Il paraît que l’Algérie serait indépendante de la France depuis cinquante ans. Apparemment, notre ministre des Affaires étrangères, Alain Juppé, ne doit pas être au courant. Il y a dix jours, lors d’une audition devant la commission des Affaires étrangères de l’Assemblée nationale, le patron du Quai d’Orsay a rappelé qu’il avait suggéré aux autorités algériennes de fêter « dans un esprit de modération » ce cinquantenaire. « Oui chef ! », a dû penser son homologue.
« Nous sommes convenus avec le président Abdelaziz Bouteflika, lorsque je lui ai rendu visite l’année dernière, d’envisager la célébration du cinquantième anniversaire de l’indépendance de l’Algérie dans un esprit de modération, en essayant d’éviter les extrémismes de tous bords », a expliqué aux députés Alain Juppé, comme s’il fallait faire table rase du passé. « J’espère qu’on va continuer sur cette ligne. Surtout nous nous étions mis d’accord pour dire : “Regardons l’avenir.” Essayons de fonder la relation franco-algérienne sur l’avenir et pas sur le passé », a-t-il ajouté.
Hormis des commentaires d’internautes algériens, sur le thème « de quoi il se mêle celui-là », la sortie d’Alain Juppé n’a pas suscité de réactions officielles des autorités algériennes. Selon la presse algérienne, Alger semble aussi gêné aux entournures que Paris par ce cinquantenaire. Car, au-delà des responsabilités historiques de l’ancienne puissance coloniale et de l’examen de la guerre d’Algérie (1954-1962), ce cinquantenaire est aussi l’occasion de faire le bilan de cinquante ans de politique algérienne. « Les autorités algériennes se font très discrètes sur les préparatifs », écrit le quotidien en ligne Tout sur l’Algérie (TSA). « Une discrétion qui peut s’expliquer de deux façons. D’une part, cette année du demi‑siècle de l’indépendance est aussi une “année bilan” pour le pouvoir en place depuis 1962. Une année qui commence sur fond de protestations sociales à Laghouat, Alger, Oran, Bejaïa… comme autant d’illustrations de l’échec du système. Services publics défectueux, éducation délaissée, économie stagnante, culture absente… En cinquante ans, le pays a peu progressé. D’autre part, la discrétion d’Alger est liée au contexte en France qui s’apprête à vivre deux élections : présidentielle et législatives », analyse TSA.

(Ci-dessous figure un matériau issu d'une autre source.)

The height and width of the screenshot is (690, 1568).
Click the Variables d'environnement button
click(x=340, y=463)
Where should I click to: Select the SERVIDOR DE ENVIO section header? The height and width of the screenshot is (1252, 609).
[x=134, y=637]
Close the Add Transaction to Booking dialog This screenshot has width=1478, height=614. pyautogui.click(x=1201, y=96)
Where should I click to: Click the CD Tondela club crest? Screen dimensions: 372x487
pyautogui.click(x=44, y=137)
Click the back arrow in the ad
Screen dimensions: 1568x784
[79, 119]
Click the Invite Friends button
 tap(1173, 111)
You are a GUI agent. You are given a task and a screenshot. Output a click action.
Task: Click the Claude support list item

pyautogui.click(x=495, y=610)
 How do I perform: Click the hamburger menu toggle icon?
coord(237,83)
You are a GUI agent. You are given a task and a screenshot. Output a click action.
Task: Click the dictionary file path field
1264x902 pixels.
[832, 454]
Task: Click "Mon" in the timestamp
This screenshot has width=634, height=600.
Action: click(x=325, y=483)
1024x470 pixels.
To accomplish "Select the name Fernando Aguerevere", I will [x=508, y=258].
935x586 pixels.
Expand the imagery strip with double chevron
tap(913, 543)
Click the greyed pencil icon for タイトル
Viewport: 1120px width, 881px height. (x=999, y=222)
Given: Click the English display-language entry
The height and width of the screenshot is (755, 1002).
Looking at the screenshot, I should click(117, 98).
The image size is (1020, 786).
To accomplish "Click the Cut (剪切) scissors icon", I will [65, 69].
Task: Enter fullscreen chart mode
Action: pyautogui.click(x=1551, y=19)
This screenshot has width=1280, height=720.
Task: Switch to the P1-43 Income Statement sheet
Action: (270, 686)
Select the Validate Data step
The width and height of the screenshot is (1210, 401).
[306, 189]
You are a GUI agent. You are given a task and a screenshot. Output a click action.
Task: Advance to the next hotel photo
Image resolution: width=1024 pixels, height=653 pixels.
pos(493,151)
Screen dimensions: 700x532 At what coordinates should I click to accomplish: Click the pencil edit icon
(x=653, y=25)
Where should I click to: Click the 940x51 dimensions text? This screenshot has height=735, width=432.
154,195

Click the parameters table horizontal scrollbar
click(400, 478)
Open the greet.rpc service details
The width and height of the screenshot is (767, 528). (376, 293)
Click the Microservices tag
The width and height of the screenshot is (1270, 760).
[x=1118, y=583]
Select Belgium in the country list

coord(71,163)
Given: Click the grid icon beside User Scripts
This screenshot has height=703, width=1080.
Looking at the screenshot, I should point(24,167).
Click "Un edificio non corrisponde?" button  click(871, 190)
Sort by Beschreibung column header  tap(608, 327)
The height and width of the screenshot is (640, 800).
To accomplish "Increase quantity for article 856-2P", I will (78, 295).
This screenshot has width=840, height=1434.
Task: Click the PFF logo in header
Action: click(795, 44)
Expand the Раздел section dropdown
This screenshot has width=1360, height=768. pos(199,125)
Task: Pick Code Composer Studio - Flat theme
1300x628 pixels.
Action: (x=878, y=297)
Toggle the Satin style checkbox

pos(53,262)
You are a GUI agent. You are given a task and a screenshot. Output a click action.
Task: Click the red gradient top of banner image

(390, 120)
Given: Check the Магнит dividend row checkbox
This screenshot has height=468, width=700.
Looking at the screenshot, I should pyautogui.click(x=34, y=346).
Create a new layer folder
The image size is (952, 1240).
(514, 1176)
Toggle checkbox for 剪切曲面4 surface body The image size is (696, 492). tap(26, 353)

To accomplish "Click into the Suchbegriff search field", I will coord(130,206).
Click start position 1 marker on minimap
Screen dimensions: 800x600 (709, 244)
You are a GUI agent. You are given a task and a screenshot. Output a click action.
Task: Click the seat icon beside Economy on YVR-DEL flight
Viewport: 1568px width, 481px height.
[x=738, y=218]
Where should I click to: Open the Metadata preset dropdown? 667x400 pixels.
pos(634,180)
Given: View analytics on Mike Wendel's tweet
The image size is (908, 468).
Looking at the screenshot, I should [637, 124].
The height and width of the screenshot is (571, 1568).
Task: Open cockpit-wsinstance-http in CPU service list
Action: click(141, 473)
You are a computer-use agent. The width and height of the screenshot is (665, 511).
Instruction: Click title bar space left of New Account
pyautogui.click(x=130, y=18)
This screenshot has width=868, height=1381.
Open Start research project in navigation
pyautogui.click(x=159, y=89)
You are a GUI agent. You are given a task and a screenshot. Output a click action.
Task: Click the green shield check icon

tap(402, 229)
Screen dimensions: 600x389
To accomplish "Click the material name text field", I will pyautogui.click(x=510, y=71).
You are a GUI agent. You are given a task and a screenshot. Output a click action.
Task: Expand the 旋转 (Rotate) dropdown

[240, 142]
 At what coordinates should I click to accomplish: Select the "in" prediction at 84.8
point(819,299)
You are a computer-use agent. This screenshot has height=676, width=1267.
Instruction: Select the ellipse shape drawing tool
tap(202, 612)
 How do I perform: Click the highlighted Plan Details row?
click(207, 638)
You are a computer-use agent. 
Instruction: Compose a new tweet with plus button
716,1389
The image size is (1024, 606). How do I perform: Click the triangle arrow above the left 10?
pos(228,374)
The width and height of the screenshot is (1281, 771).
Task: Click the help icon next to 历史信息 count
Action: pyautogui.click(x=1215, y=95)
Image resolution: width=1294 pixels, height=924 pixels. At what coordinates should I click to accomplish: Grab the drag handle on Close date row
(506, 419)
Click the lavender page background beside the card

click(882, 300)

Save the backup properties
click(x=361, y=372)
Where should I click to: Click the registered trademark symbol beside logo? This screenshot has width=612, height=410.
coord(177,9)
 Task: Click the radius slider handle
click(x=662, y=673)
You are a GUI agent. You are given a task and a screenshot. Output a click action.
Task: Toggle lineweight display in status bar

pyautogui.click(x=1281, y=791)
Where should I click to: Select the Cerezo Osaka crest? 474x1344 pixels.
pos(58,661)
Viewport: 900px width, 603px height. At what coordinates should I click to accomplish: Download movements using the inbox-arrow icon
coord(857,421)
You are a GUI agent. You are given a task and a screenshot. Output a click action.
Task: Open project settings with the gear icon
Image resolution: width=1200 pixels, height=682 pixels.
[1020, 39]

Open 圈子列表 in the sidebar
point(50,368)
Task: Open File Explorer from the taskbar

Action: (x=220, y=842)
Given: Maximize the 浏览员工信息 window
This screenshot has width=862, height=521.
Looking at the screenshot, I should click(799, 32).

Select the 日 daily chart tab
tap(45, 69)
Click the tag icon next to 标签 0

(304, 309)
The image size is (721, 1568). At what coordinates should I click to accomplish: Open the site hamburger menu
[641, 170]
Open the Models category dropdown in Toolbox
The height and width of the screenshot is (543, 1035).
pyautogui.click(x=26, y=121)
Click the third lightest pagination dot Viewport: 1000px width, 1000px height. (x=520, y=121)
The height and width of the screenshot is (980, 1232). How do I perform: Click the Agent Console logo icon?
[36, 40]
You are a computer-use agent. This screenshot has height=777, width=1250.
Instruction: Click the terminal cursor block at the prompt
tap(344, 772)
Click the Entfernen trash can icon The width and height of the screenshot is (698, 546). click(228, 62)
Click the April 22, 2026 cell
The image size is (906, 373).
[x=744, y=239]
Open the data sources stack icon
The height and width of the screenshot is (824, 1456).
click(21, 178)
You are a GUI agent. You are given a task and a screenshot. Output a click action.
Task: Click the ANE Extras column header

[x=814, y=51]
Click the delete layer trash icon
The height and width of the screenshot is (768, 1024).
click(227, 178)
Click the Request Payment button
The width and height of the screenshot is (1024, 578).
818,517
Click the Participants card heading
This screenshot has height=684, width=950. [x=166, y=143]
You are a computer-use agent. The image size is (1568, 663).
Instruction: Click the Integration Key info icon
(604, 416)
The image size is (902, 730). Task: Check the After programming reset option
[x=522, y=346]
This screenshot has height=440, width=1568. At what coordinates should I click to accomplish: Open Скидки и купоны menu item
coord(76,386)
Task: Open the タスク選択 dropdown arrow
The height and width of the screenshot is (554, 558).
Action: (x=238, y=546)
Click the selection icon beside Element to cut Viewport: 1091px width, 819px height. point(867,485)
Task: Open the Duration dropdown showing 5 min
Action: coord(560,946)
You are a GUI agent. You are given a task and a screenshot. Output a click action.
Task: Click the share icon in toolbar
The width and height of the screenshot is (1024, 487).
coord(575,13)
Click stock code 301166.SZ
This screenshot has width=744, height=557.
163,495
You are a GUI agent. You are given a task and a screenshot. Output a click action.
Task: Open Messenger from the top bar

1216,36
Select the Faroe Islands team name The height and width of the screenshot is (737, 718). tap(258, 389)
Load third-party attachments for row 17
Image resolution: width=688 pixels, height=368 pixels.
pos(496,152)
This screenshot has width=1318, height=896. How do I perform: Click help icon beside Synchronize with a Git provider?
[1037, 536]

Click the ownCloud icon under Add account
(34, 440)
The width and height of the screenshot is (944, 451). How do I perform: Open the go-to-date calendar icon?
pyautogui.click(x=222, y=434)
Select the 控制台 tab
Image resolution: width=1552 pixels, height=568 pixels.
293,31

Le président de la très opaque commission pour l’organisation du cinquantenaire n’est autre que le premier ministre lui-même, Ahmed Ouyahia. Un choix qui ne doit rien au hasard. Contrairement au Front de libération nationale, le chef du Rassemblement national démocratique (RND) est opposé à une repentance de la France. « Il faut cesser de faire de la colonisation de l’Algérie un fonds de commerce », a-t-il récemment indiqué à son homologue turc. Visiblement, les consignes de la France sont appliquées à la lettre.